« Vu ce qu’on montre en ce moment, les élus locaux qui ont l’étiquette En Marche ont du souci à se faire. » Ainsi s’exprimait, sous couvert d’anonymat, un député LREM, quelques heures avant d’être reçu, au côté de l’ensemble des élus du groupe, le 11 février à l’Élysée. Une certaine lucidité, pour ne pas dire une lucidité certaine : la multiplication des départs, des candidatures concurrentes aux municipales, mais aussi, pour la première fois, des critiques ouvertes à l’encontre de Macron lui-même, tout cela participe d’une fragilisation de plus en plus visible de la Macronie, sous la pression d’une contestation tous azimuts.

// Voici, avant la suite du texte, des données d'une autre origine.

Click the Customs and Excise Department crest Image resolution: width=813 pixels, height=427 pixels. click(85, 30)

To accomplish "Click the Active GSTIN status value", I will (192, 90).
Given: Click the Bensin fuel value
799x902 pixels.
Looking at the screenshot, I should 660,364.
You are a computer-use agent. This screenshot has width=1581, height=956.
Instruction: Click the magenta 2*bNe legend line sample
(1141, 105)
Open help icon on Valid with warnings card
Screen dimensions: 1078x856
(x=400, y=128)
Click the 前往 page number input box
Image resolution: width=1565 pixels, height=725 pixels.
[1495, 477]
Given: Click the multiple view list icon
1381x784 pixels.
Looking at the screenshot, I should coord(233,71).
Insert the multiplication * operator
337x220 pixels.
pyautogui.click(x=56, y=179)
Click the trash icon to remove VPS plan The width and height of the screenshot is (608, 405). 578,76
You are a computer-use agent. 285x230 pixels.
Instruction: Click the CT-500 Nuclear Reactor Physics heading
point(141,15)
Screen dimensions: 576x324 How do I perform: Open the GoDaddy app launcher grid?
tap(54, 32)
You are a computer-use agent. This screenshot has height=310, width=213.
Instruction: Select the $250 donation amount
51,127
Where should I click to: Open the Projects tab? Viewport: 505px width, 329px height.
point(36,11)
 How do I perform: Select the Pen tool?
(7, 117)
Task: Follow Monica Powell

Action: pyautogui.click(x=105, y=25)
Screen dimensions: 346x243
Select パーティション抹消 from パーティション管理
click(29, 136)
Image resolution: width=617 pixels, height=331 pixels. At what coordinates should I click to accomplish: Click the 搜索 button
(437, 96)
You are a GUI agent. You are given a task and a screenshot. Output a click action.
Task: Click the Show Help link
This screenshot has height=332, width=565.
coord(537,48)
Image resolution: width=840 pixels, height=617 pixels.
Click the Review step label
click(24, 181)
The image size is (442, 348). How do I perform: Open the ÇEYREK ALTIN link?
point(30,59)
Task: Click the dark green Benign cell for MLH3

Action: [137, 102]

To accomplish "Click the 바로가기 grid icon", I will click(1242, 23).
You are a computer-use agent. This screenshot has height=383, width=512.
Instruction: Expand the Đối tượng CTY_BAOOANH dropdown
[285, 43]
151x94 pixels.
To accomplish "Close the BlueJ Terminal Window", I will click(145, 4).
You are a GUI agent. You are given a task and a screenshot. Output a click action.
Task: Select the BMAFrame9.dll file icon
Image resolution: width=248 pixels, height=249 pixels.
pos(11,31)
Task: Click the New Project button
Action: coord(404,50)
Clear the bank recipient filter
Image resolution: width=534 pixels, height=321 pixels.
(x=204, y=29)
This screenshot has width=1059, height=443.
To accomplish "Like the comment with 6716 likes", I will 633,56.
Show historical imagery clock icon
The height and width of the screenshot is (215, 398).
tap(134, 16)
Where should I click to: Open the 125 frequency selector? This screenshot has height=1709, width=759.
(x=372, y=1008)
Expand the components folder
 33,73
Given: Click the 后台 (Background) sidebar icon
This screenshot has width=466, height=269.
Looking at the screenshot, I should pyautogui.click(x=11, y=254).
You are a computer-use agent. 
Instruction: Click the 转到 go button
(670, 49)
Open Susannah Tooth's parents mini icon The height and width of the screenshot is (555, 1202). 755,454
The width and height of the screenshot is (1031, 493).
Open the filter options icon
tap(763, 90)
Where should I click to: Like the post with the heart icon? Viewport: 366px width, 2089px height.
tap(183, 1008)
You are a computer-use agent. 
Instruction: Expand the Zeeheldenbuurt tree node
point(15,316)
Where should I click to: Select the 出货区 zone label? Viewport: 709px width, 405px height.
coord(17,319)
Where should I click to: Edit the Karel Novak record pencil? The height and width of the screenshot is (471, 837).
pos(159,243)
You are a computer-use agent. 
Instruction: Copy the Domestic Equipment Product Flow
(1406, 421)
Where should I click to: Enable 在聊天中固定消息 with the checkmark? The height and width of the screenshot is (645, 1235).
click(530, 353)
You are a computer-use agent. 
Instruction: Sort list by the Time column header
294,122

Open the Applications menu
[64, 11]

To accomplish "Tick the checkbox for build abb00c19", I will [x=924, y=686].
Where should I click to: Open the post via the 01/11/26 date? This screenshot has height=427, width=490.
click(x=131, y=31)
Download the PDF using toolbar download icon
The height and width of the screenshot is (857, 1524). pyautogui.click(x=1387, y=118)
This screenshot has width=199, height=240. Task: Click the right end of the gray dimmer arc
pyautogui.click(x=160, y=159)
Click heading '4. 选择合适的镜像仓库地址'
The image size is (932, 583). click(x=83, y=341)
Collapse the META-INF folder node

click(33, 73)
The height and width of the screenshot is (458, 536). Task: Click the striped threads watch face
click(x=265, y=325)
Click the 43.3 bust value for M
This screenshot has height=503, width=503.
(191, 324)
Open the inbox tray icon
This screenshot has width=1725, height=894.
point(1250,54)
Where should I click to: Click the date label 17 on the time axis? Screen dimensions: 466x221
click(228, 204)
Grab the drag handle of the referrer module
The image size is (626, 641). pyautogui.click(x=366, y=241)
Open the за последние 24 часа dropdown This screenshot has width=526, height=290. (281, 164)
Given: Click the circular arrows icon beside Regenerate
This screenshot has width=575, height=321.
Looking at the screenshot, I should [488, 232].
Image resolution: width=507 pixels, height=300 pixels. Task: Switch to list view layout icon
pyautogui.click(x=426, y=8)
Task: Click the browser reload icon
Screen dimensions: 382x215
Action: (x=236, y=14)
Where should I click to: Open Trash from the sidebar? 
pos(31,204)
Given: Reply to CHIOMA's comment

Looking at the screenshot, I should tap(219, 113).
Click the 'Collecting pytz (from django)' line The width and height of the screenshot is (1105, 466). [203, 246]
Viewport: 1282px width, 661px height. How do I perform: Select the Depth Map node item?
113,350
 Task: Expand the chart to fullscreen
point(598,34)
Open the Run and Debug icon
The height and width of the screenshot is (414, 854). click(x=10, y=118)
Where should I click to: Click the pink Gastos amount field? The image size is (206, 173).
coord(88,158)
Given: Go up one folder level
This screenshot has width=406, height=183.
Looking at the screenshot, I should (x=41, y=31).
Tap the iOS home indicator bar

Le mouvement des Gilets jaunes, de même que l’exceptionnelle mobilisation face à la contre-réforme des retraites, sont venus faire dérailler le train de la Macronie triomphante. Et c’est ainsi que l’on a vu, depuis la fin de l’année 2018, la majorité se fragiliser, les départs s’accélérer, les dissensions s’affirmer, et l’exécutif être de plus en plus critiqué, parfois pour ses orientations, le plus souvent pour sa méthode.
Critiques tous azimuts
Les travailleurEs ne sont pas les seuls à désavouer le gouvernement… Le récent avis du Conseil d’État, qui critique vivement le gouvernement et son projet sur les retraites, indique en effet que du côté des institutions elles-mêmes, la « méthode » Macron ne passe pas… « Des projections financières douteuses », un recours ultérieur à des dizaines d’ordonnances non encore écrites, une universalité et une égalité de traitement qui n’existent pas puisqu’il prévoit cinq régimes différents et de nombreuses règles dérogatoires dans ces cinq régimes… De plus, concernant la revalorisation des salaires des enseignantEs, le Conseil d’État rappelle que la loi ne peut pas prévoir des dispositions qui seraient adoptées ultérieurement, dans une autre loi, et il indique aussi que le projet ne peut pas prévoir de subventionner la Caisse de retraite complémentaire des navigants. Dommage car c’était deux secteurs d’activité que le gouvernement espérait se mettre dans la poche !
De son côté, l’ARRCO-AGIRC vient de calculer que la retraite à points, avec l’arrêt des cotisations des hauts salaires, va générer un déséquilibre de 3,7 milliards annuels pendant 15 ans. Il faudra en effet continuer à payer des pensions élevées pour des cadres retraités, alors qu’une part des cotisations des cadres actifs ne sera plus perçue. Cerise sur le gâteau : le Medef lui-même s’en prend au projet de contre-réforme des retraites, réclamant le maintien du régime par répartition pour les hauts salaires…
Compter avec les faiblesses de ceux d’en haut
Sous le feu des mobilisations et prise au piège de son assurance et de son arrogance, la Macronie semble plus isolée que jamais, et l’approche des élections municipales ne va rien arranger – et c’est tant mieux ! En effet, après l’épisode catastrophique pour Macron de sa fuite du théâtre des Bouffes du Nord, après les nombreuses « perturbations » pendant les vœux des députéEs et ministres LREM, c’est désormais le tour des candidatEs aux municipales. Édouard Philippe lui-même a dû se confronter, au Havre, à un comité d’accueil de grévistes. Chaque déplacement, chaque sortie d’un responsable LREM est l’occasion potentielle d’une manifestation ou d’une action : une situation dont de plus en plus de cadres de la majorité se plaignent, qui demandent désormais des comptes à un Macron qui les traite eux aussi avec arrogance, comme l’a montré le récent épisode du congé de deuil parental.
Le pouvoir est donc fragilisé, et nous ne pouvons que nous en réjouir : pour gagner, ceux d’en bas doivent aussi compter avec les faiblesses de ceux d’en haut, leurs divisions, et travailler à les approfondir. Il ne s’agit pas, toutefois, de sous-estimer le fait que l’assurance de Macron n’est pas uniquement feinte, non seulement en raison de sa conception autoritaire du pouvoir, liée à la conviction qu’il sait ce qui est « bon » pour le pays, quitte à passer en force, en s’appuyant sur les institutions antidémocratiques de la 5e République et aussi car ses calculs électoraux qui sont les siens reposent sur l’idée qu’un socle à 23-24 % lui suffit pour être réélu face à Marine Le Pen en 2022. L’objectif d’un blocage d’ampleur et durable doit dès lors demeurer, seule possibilité de contraindre le pouvoir à reculer face à une grève nécessairement politique.